EU-Haushaltskommissar Günther Oettinger erwartet von der CDU, dass sie Merkel nach deren Rückzug vom Parteivorsitz auf europäischer Ebene den Rücken freihält. "Wir brauchen jetzt eine Kanzlerin, die den Rücken freihat, gerade für die großen europäischen Aufgaben", sagte der CDU-Politiker der "Neuen Osnabrücker Zeitung" vom Dienstag.

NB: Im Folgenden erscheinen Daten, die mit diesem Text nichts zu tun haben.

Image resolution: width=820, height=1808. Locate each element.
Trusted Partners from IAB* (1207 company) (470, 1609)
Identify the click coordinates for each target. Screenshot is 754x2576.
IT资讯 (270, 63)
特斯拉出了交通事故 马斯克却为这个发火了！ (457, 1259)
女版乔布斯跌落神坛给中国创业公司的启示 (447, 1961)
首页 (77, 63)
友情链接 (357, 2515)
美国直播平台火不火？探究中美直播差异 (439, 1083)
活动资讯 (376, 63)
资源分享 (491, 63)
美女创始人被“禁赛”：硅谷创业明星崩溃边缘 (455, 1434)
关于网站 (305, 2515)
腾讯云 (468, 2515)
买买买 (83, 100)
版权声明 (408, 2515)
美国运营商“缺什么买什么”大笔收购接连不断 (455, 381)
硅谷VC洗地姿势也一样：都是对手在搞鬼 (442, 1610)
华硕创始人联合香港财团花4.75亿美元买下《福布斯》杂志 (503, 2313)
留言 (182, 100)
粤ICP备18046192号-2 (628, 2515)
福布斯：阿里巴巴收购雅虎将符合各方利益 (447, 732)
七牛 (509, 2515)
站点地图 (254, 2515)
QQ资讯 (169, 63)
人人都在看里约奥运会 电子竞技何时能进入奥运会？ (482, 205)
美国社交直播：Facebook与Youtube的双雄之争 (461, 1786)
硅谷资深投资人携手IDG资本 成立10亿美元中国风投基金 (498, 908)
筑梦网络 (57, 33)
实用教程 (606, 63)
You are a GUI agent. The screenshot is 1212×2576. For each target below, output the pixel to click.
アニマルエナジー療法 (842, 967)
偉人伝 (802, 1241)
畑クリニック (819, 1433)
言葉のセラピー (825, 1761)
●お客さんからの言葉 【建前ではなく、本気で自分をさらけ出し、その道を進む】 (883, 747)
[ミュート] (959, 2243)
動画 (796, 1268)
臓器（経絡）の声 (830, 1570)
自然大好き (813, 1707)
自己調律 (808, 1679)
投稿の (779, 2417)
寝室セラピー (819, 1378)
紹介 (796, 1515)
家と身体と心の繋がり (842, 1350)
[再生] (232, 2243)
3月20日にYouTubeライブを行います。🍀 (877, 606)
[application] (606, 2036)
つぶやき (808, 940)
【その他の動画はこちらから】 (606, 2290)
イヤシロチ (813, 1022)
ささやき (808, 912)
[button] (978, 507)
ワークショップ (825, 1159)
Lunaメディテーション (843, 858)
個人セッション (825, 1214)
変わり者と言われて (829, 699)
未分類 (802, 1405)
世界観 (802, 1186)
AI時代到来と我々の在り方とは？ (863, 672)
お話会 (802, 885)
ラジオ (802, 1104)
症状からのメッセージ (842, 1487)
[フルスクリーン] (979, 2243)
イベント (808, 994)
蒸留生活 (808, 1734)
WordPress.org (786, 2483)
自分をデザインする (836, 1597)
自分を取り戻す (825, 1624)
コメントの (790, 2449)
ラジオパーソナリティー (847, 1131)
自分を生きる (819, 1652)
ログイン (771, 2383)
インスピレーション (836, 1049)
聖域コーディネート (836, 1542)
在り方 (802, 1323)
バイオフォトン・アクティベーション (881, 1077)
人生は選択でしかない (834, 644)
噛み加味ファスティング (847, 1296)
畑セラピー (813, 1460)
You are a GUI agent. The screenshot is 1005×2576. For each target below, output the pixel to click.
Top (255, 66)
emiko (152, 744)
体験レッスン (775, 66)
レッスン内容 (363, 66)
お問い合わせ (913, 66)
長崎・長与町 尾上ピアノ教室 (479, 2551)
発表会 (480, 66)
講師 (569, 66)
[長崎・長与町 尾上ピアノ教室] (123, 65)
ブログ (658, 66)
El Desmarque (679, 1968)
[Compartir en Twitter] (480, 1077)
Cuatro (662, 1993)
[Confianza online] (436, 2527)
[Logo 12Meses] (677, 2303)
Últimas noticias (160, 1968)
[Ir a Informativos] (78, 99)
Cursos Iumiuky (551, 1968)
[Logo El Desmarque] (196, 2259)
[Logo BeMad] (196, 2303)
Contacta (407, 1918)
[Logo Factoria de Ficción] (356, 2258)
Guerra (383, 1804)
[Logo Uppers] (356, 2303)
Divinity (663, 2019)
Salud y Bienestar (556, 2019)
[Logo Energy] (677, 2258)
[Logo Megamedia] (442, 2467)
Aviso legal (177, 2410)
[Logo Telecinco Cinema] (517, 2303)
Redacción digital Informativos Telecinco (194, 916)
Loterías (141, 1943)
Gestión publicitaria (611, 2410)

SPD will ihr Profil schärfen

Bei der SPD gibt es vorerst keine personellen Konsequenzen, Parteichefin Nahles ist erst sechs Monate im Amt. Doch nach den riesigen Verlusten in Bayern wie Hessen will Nahles das Profil schärfen. Generalsekretär Lars Klingbeil forderte nun zum Beispiel eine Maschinensteuer und eine bedingungslose Grundsicherung für Kinder. "Ich will, dass die riesigen Unternehmensgewinne, die durch Automatisierung und Roboterisierung entstehen werden, der Gesellschaft zu Gute kommen", schreibt er in einem Gastbeitrag für das Nachrichtenportal t-online.de. Das könne zum Beispiel durch eine Besteuerung von Wertschöpfung durch Maschinen geschehen.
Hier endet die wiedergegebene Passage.